To locate a specific township in MapGuide, select the 'Zoom GoTo' button from the tool bar. This tool is a magnifying glass with an arrow on top pointing to the right .
Although you do not need to use capital letters, syntax is important. Here is an example of syntax for a request of Township 4 North, Range 1 West, section 18, Copper River Meridian: c004n001w18. Note you must use three numbers for the township and the range, so leading zeros must be added. Again, the order is meridian (C,F,K,S,U are the possible choices), township (N/S), range (E/W), and section. The 'zoom to width' pane can be changed to a desired scale; however, the default setting will center the requested township on your screen.
Here is a powerful feature of this mapping application. After selecting a specific township, you can look at adjacent land in relation to that township by just zooming out. To do this, select the 'zoom out' button on the tool bar, the magnifying glass with the minus sign , and left-click on the map in the location you want to be the center of the new map. This expanding view gives a regional perspective around a target area that you are interested in. Then, to look at the actual status plat, simply use the 'Status Plat' button on the toolbar, the little black & white map on the right , to go directly to the DNR Land Records Website in a new browser window. This will allow you to look at both MapGuide and the associated status plat together.

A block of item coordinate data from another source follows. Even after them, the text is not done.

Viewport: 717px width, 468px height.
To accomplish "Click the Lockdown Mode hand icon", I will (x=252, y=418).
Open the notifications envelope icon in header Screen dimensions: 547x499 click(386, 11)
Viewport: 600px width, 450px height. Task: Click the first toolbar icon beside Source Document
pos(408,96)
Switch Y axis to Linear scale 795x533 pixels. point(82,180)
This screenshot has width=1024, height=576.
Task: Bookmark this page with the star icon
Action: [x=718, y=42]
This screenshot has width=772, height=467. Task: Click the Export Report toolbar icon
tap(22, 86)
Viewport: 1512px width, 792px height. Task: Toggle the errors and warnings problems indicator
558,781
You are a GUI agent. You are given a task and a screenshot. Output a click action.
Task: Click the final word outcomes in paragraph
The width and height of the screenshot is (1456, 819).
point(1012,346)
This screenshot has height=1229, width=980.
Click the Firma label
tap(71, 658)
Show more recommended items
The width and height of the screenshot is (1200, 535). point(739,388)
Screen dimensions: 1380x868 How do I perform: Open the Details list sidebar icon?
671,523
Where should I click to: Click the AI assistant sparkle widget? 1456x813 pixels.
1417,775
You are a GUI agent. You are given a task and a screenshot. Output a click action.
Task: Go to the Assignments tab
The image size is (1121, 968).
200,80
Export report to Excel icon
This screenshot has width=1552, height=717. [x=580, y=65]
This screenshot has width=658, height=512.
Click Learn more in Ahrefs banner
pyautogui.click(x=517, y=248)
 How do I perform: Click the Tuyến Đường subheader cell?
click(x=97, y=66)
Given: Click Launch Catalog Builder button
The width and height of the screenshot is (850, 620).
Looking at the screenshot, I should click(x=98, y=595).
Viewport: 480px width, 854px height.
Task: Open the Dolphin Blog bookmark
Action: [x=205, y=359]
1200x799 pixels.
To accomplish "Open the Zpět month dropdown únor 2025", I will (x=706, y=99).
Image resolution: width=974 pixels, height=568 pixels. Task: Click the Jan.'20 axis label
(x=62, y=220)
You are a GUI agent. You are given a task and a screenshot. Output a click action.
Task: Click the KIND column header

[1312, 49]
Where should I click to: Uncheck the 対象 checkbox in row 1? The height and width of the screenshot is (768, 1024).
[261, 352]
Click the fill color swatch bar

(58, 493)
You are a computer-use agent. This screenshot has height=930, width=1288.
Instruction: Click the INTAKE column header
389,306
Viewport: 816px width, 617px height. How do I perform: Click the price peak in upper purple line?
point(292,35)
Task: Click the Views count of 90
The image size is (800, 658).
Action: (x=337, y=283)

Many times an action on the status plat goes across a plat boundary making it difficult to see the extent of an entire action. In MapGuide, once you've located a portion of the action you are viewing on the status plat, you can select that polygon, using the 'Select' button on the tool bar, and the entire action will be highlighted on your screen.This will help you see the associated actions that may affect the area you are reviewing.
Please keep in mind; the data included in MapGuide is a digital representation of the information in the case file, as portrayed in the status plat database. The case file continues to be the official record for purposes of adjudicating a transaction.